Did Blueacorn Fraudster Nate Reis Begin his Prison Sentence with Diesel Therapy?

February 6, 2026

Bob Coleman
Founder & Publisher

Fraud Friday: Did Blueacorn Fraudster Nate Reis Begin his Prison Sentence with Diesel Therapy?

Blueacorn co-founder Nathan Reis’s 10-year sentence for PPP loan fraud was scheduled to begin on January 20th. The judge recommended he serve his sentence at the Federal Correctional Institution in Bastrop, Texas.

However, the federal prison inmate locator indicates he is currently in Sheridan, Oregon.

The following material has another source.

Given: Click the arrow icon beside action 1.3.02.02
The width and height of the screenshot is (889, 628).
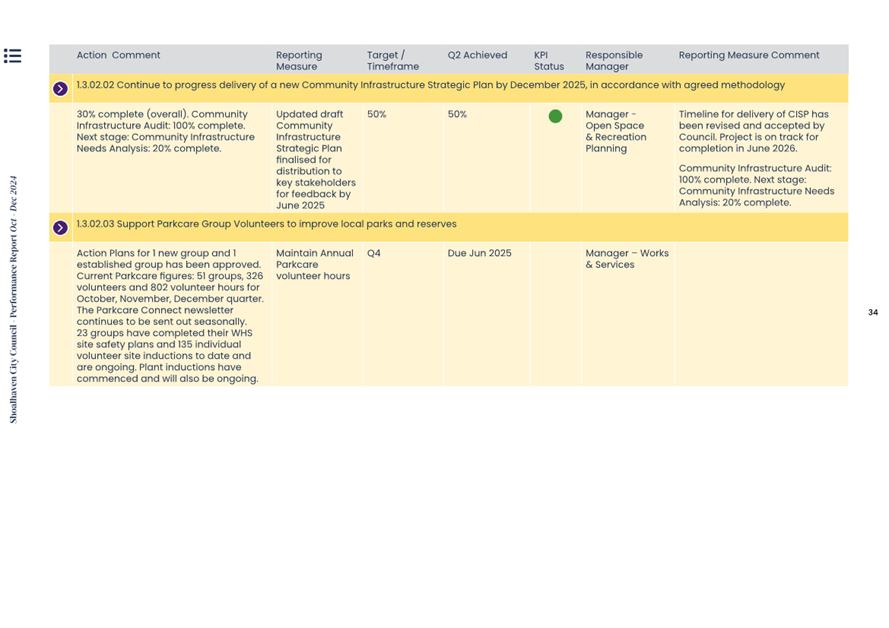Looking at the screenshot, I should click(60, 89).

Which leads to the obvious question of whether Nate was subject to the infamous “diesel therapy,” the term used to describe the movement of federal inmates between prisons. The Bureau of Prisons operates Con Air, the subject of a 1997 Nicolas Cage movie, along with a fleet of buses.

Diesel therapy is an uncomfortable method of transport. Inmates are not told where they are going that day, how long they will be on the road, or what their ultimate destination is.

Travel is difficult. Inmates are handcuffed and chained at the feet. They are locked into their seats.

Critics of diesel therapy, a name that derives from the diesel fumes of a bus, say inmates placed into this system are essentially in a black hole, with no one knowing their location, including their families and their attorneys.

Today’s Fraud Friday explores the experience of former Congressman George Hansen, who testified about his own transport and offered insight into what Nate may have experienced. He compared it to the torture chambers of the Shah of Iran’s prison.

If Nate reported to Bastrop, Texas, as ordered, he ended up 2,000 miles away in Sheridan, Oregon.